Home-made Granola

This homemade granola recipe is more tasty than any store-bought granola I’ve ever eaten and I have eaten quite a few. My favourite breakfast is granola with fresh fruit and yoghurt. This recipe is more healthy, since it’s made with whole grains, unrefined oil and naturally sweetened. The smell of freshly baked granola packed with delicious ingredients is sure way to wake up your inner senses. Best of all this granite stays crispy and fresh when stored in the freezer. A big help in eating healthy. Just pull it out and pour.

There are some basic ingredients required to make a granola. I am going to break them down in groups.

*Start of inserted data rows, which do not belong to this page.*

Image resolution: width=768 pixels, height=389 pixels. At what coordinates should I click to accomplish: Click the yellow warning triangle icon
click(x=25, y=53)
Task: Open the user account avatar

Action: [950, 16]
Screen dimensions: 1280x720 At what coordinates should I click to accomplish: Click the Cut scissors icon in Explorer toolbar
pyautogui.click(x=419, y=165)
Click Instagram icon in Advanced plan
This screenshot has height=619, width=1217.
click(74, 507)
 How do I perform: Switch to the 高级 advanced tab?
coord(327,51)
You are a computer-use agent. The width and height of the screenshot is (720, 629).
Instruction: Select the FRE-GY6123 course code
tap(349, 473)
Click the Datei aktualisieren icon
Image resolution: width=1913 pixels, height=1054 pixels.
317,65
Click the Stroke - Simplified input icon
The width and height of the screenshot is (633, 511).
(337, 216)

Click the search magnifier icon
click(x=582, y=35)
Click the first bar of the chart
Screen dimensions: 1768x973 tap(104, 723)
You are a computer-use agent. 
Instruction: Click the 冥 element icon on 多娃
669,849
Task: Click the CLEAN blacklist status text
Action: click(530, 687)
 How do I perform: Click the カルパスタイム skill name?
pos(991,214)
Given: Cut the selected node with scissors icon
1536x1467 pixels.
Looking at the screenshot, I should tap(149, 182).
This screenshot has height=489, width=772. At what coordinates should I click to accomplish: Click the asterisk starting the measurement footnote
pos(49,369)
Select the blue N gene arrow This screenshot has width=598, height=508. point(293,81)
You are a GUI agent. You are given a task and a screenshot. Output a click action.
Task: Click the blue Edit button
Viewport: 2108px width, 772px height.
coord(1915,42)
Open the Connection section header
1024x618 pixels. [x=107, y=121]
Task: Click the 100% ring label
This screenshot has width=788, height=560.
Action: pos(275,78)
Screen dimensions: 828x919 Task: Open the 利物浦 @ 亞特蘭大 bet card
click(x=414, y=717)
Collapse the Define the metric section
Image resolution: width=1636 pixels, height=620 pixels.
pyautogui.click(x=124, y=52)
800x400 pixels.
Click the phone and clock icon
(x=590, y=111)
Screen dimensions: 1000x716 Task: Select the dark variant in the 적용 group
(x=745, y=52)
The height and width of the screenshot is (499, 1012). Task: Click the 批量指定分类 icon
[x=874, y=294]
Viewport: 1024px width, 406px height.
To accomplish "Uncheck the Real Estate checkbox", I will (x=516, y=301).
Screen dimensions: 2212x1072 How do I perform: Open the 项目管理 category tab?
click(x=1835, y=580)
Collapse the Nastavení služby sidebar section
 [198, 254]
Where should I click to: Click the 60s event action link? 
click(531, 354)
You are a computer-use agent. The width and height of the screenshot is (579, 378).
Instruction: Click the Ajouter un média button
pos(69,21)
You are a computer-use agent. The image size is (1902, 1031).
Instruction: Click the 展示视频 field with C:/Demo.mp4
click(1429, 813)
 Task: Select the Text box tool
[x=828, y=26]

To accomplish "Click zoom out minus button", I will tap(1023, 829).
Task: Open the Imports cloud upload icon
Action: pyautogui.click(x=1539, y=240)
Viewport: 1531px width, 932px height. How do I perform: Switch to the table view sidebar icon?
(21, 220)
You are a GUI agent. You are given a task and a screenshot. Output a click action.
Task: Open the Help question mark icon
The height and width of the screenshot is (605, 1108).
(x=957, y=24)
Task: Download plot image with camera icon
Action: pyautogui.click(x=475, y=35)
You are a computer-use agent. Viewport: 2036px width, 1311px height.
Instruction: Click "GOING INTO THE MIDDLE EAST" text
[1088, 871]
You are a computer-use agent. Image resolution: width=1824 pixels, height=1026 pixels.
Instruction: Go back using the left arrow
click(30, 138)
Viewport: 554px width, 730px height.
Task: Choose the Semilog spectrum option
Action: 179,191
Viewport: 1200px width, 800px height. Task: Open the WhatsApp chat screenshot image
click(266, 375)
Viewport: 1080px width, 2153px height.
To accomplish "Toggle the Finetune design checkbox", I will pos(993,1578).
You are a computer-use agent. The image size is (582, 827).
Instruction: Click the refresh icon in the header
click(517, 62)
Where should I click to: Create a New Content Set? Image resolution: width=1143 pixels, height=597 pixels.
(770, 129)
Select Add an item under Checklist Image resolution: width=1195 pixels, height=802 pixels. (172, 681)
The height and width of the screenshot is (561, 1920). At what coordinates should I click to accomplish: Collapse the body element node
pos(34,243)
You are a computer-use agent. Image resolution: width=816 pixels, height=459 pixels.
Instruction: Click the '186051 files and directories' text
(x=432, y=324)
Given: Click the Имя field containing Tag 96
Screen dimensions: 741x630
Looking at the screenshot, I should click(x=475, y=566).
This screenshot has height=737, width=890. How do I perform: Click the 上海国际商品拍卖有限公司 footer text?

Old-fashioned oats: Heart-healthy, hearty, chewy oats keep their shape during baking. If you cannot find them substitute for quick oats.

Nuts and/or seeds: I used walnuts, cashew, sunflower seeds, sesame seeds and pepitas (green pumpkin seeds). Other options include pecans, whole or slivered almonds, peanuts, pistachios and poppy seeds.

Healthy fats: Oil helps make this granola crisp and irresistible. I have used olive oil, it gives the granola a savoury edge. Many recipes that I read recommend using to unrefined coconut oil, which is said to be delicious and produce the perfect texture.

Natural sweetener: I love using real maple syrup in my granola. Honey works great and date syrup is also a good option. When using date syrup know that it’s not as sweet as honey or maple syrup. I often use a blend of all three as the dates give iron, honey adds the sweetness and maple syrup has this lovely aroma.

Salt and spice: Salt is absolutely necessary for a flavorful granola! I add cinnamon and ground ginger as it has an enchanting warm aroma when baked.

Dried fruit: I used dried cranberries. Other options could be dried cherries, apricots, dried mangoes, and my all time favourite dates. I love dried fruit, just add whatever you have in your cupboard. Dried fruit is added when granola is out of oven and has cooled down substantially.

Other (optional) mix-ins: You can add chocolate chips only after the granola has completely cooled (they’ll melt). If you’d like to add coconut, you can add it halfway through baking for perfectly toasted coconut (see recipe note).


4 cups old-fashioned rolled oats

1 1/2 cup raw nuts and/or seeds (I used walnuts, cashew, sun flower, sesame seed and ½ cup pepitas)

1 teaspoon fine-grain sea salt

3/4 teaspoon cinnamon

1/4 teaspoon ground ginger

1/2 cup olive oil

1/2 cup maple syrup or honey or date syrup

1 teaspoon vanilla extract

2/3 cup dried fruit, (I used dried cranberries)

1/4 cup coconut flakes


1. Preheat oven to 350 degrees Fahrenheit and line a large baking sheet with parchment paper. In a mixing bowl, combine the oats, nuts and/or seeds, salt, ground ginger and cinnamon. Stir to blend.

2. Pour in the oil, maple syrup and/or honey and/or date syrup and vanilla.Mix well, until every oat and nut is lightly coated. Pour the granola onto your prepared pan and spread it in an even layer. Bake until golden, about 21 to 23 minutes, stirring halfway. The granola will further crisp up as it cools.

3. Let the granola cool completely, undisturbed, before breaking it into pieces and stirring in the dried fruit (and totally optional chocolate chips).

4. Store the granola in an airtight container at room temperature for 1 to 2 weeks if you have good weather but if you live in a hot humid city simply place in a sealed ziplock bag in the freezer for up to 3 months.


If using coconut flakes (which I have used) – Stir the coconut flakes into the granola halfway through baking. They’ll get nice and toasty that way.

SERVING SUGGESTIONS: This granola is awesome with milk or yogurt and fresh fruit. It can also be added to your salad for an extra flavour and crunch.